While he doesn’t know everything, Officer Michaels says he knows “for a fact” what the high-profile incidents involving the deaths of black suspects aren’t about.

“Don’t tell me that we have a bunch of cops just violating the Constitution because of piss-poor training and a public overly eager to defend cops in general,” Michales said, “because that just seems like a much too easy concept. I think it makes more sense to blame the victims, their parents, and their communities, instead of the adult with the deadly weapon in his hands, don’t you?”

There is a presidential candidate Micahels feels “gets this issue,” and that’s who has his vote.

“As Donald Trump has tweeted many times,” Michaels said, “black people just happen to commit way more crime than any other group, so isn’t it in our best interests to treat them equally, but you know, kinda separately from other, non-blacks? It’s all true guys, you can get the stats from any 4chan or Stormfront type group.”

Michaels said he wanted to make it very clear he is not racist. He has a couple of black friends he bowls with once a week, and he never, ever locks his car doors when he’s stopped at a light and a black pedestrian walks by. He doesn’t “even make a funny face” when he goes to his local Hardee’s and “the black one has to serve [him] food.”

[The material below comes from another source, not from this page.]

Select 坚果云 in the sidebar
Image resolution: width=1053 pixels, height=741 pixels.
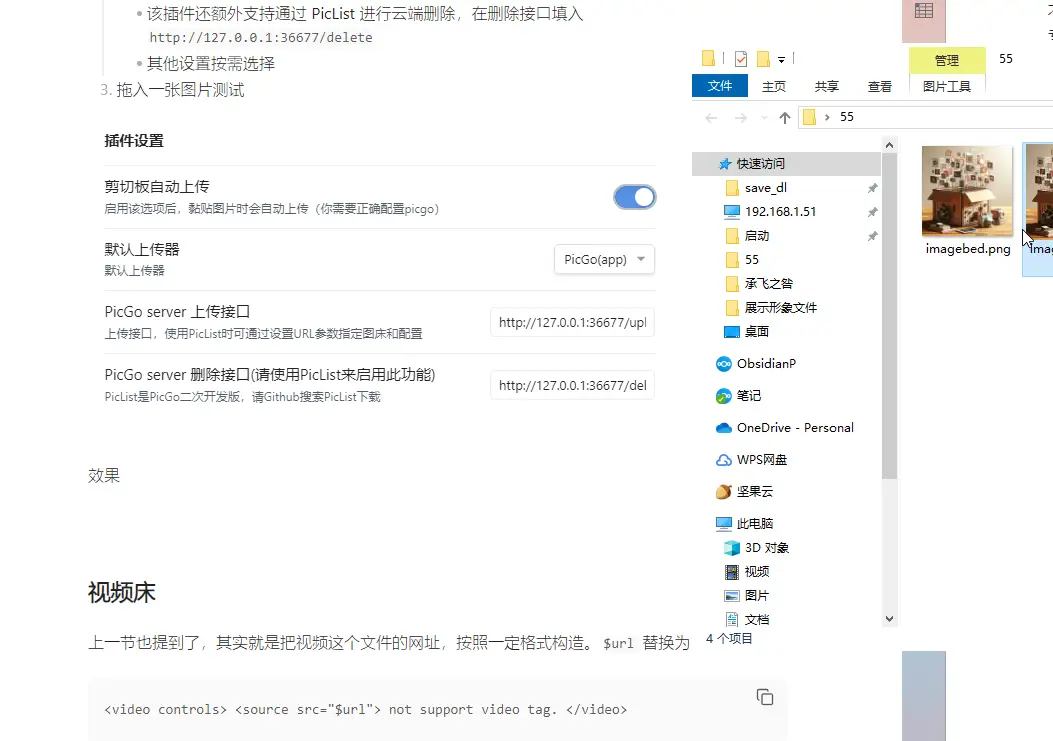pyautogui.click(x=754, y=492)
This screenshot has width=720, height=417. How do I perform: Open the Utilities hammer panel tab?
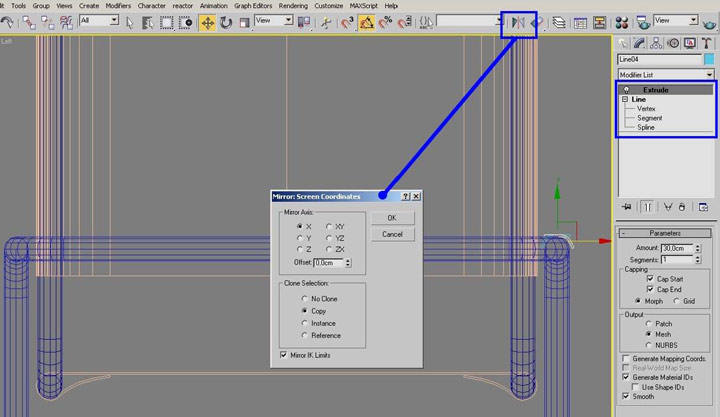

During the call-in segment of the show, one caller in particular asked if it’s still part of police training protocol to demand a suspect drop a weapon before opening fire. The caller referenced the tragic killing of young Tamir Rice, also in Ohio, in 2014. Rice was seen being shot dead by an officer just moments after coming upon Rice, who was holding a BB gun. The police initially claimed Rice pointed the gun at the officers, but video evidence later proved that false.

Michaels was dubious with the caller.

“Oh, so a cop is supposed to be able to differentiate between suspects and assess the real threat  level before shooting now,” Michaels asked indignantly, “what, you think your precious due process and presumed innocence — if it applies to black suspects — and give a suspect a chance to drop the gun first? ”

The caller asked Officer Michaels why cops shouldn’t be willing to take the time to get the gun away from the suspect and arrest them. He said that if back up has been called for, then there is a window of time to get a suspect to comply that can prevent unnecessary death and ensure the suspect’s day in court.

“What you think that’s what we pay them for,” Michaels shouted, “to be brave enough to risk their life briefly for the sake of justice? Sure, if Tyre had been able to drop the gun before he was shot, he’d be alive, but do we really want our cops using all their judgment, or does it make more sense to shoot to kill no matter what?”